Everything I talk about: pornography, men, women, yaoi, romance novels—these are all abstractions  humans have invented, they don't exist as things in the real world. They are constructions to describe things in the real world. Porn, for example, is a abstraction we use to talk about many different pictures, moves and books. These abstractions are useful for talking about these issues, but we need remember that they are nothing more than that: abstractions.

I have very progressive ideas concerning sex and gender. I don't think “female” and “male” exist somewhere in nature—I don't there is an essence of either of these somewhere out there in nature. People distinguish sex from gender, stating the former is based on biology while the latter is one's identity—but in my opinion both are constructed. For example, we have imposed categories like “mammal” or “reptilian” on living organisms, but these are just methods we have organizing animals: we could use other means. There are people (her******dites, transsexuals) who do not neatly fit into the categories of the sexes. Just like there are animals that don't neatly fit into the categories we've made for them (platypus that has fur but lays eggs).

When I talk about “men” and “women" in my essay, I am talking about constructions in society. Eve Sedguick, a well-respected queer and feminist literary critic once stated, “the lines between gender are variable, but not arbitrary.” I work on this principle. Every society has its different constructions surrounding "male” and “female” and “feminine” and “masculine.” But these constructions are not arbitrary. Race, a similar construction that has no basis in genetics or nature, is another construction that has had very real material consequences for many people. We can't ignore these consequences. We can't ignore the asymmetrical market of bodies, the fact 70% of murdered women were killed by their male partners, that rape, violence, reproductive rights, and equal pay are things the people constructed as “women” still fight for. I do not argue anywhere in my paper anything based in the biology of men and women: I did use a quote from a study conducted about men's physiological responses to women, but one could still argue that due the plasticity of the brain, and the way people constructed as female are constantly portrayed in media, people labeled men (who are associated with the subjective point of view of patriarchy) have adapted to perceiving the other or women as tools in this way, as women have been reduced to commodities.

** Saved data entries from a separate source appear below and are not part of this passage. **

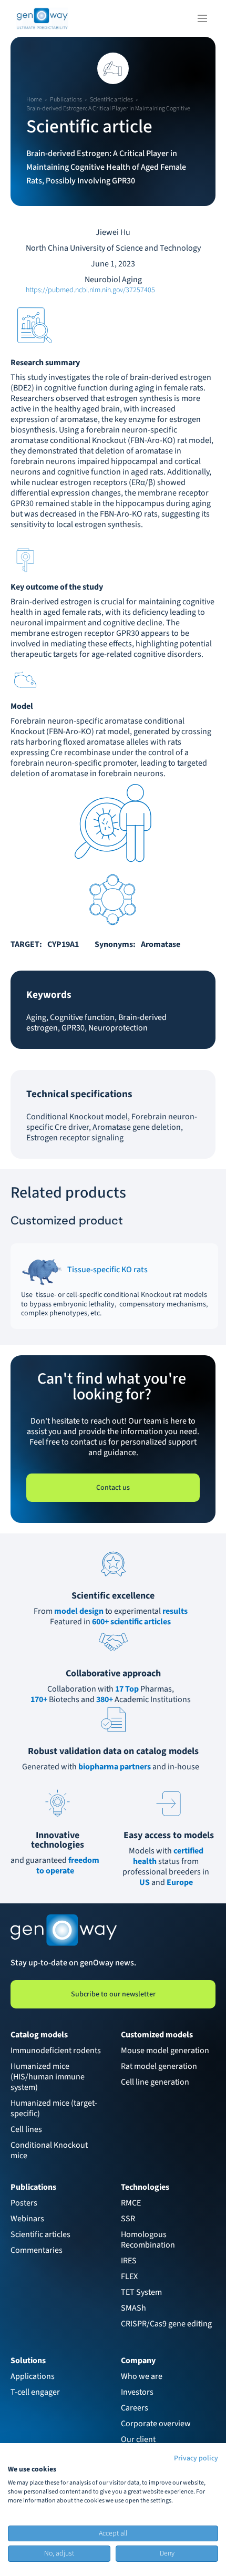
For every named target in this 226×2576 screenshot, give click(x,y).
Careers (134, 2408)
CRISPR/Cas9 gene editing (166, 2324)
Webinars (27, 2218)
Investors (137, 2392)
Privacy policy (196, 2458)
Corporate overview (156, 2423)
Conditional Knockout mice (50, 2150)
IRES (129, 2260)
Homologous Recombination (148, 2239)
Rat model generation (159, 2066)
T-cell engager (35, 2392)
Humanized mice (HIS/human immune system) (48, 2077)
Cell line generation (155, 2082)
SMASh (133, 2308)
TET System (141, 2292)
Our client (138, 2439)
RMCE (131, 2203)
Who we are (141, 2376)
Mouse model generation (165, 2050)
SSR (128, 2218)
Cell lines (26, 2129)
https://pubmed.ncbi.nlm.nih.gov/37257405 (90, 290)
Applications (33, 2376)
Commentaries (37, 2250)
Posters (24, 2203)
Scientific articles (40, 2234)
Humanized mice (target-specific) (54, 2108)
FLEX (129, 2276)
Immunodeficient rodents (56, 2050)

I recommend reading Nietzsche's “On Truth and Lies in a Nonmoral Sense” here, from which I derive my beliefs about language and abstraction.

You don't have to agree with me about the inessentiality of gender to agree with my essay; however, you don't have to be an essentialist to agree with my essay, either. My aim in this addition is not to convince anyone of these ideas, it's merely to let nonessentialists know that my claims do not rely on essentialism, and to remind them not to dismiss constructions and abstractions that influence our lives.